なお、日韓関係はここへきてかなり揉めている。
韓国側が依然、徴用工への報酬補償や元従軍慰安婦への賠償問題を日本側に突き付けている。
しかし、前者の問題については、1965年国交正常化に伴う日韓基本条約で解決済みとの日本側主張に対して、韓国大法院(最高裁に相当)が個人賠償の権利は除外されるとの判断を示したことより、全く相容れない状態に陥っている。
また、後者については、2015年に日韓両政府による合意が成立し、日本側からの謝罪並びに元慰安婦支援の基金拠出までなされたにも拘らず、文在寅(ムン・ジェイン)政権は前政権の合意は不十分として同合意を反故にしている。
一方、日中関係は、習近平(シー・チンピン)国家主席の訪日を成就すべく、関係改善に向けて双方の歩み寄りがみられた。
しかし、COVID-19問題のために同主席の訪日が中止になったこと、更に、直近の中国による香港民主派取り締まり強化と、東シナ海の尖閣諸島をめぐる領有権争いに強硬手段を取り始めようとしていることを理由として、与党・自民党内からも同主席の国賓招待の全面中止を求める声が上がっている。
安倍首相は、75周年の節目の年でも、中韓を慮って、靖国神社参拝を取り止める意向のようであるが、中国人民大学(1937年設立、北京在国立大学)の日本研究専門家の黄大輝(ホァン・ダーフイ)氏は、“長い年月が経過したが、戦争によって受けた中国人民の苦しみは未だ全く癒えることはない”とコメントしている。

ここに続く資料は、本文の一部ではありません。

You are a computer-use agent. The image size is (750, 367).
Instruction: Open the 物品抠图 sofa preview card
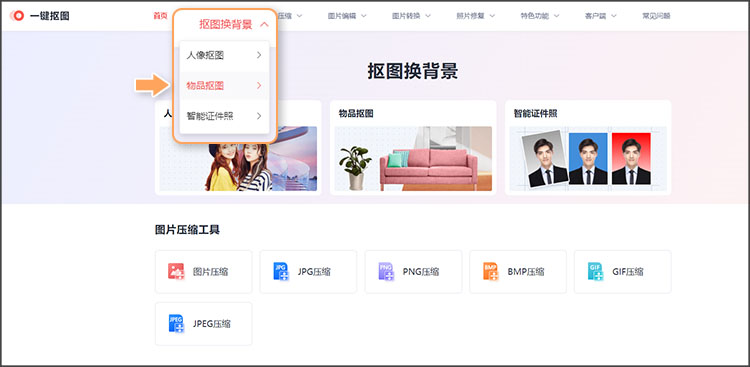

(注)靖国神社:明治維新の激動の中、国家のために命を落とした志士、軍人の御霊を慰めるため、1869年(明治2年)に明治天皇の命によって建造された神社。坂本龍馬や、吉田松陰といった幕末の志士たちをはじめ、日清戦争、日露戦争、第二次世界大戦といった外国との戦争で亡くなった人々約247万人が祀られている。しかし、東京裁判(極東国際軍事裁判)によってA級戦犯(平和を脅かした罪)とされた28人が、1978年に同神社に合祀されたことから、中国と韓国が、自国を侵略・植民地化した戦争を引き起こした主導者を祀っている神社に、時の首相が公式に参拝することは、「侵略戦争を起こした人物を肯定しようとしている、日本は全然反省していない」等々として抗議の声を上げてきている。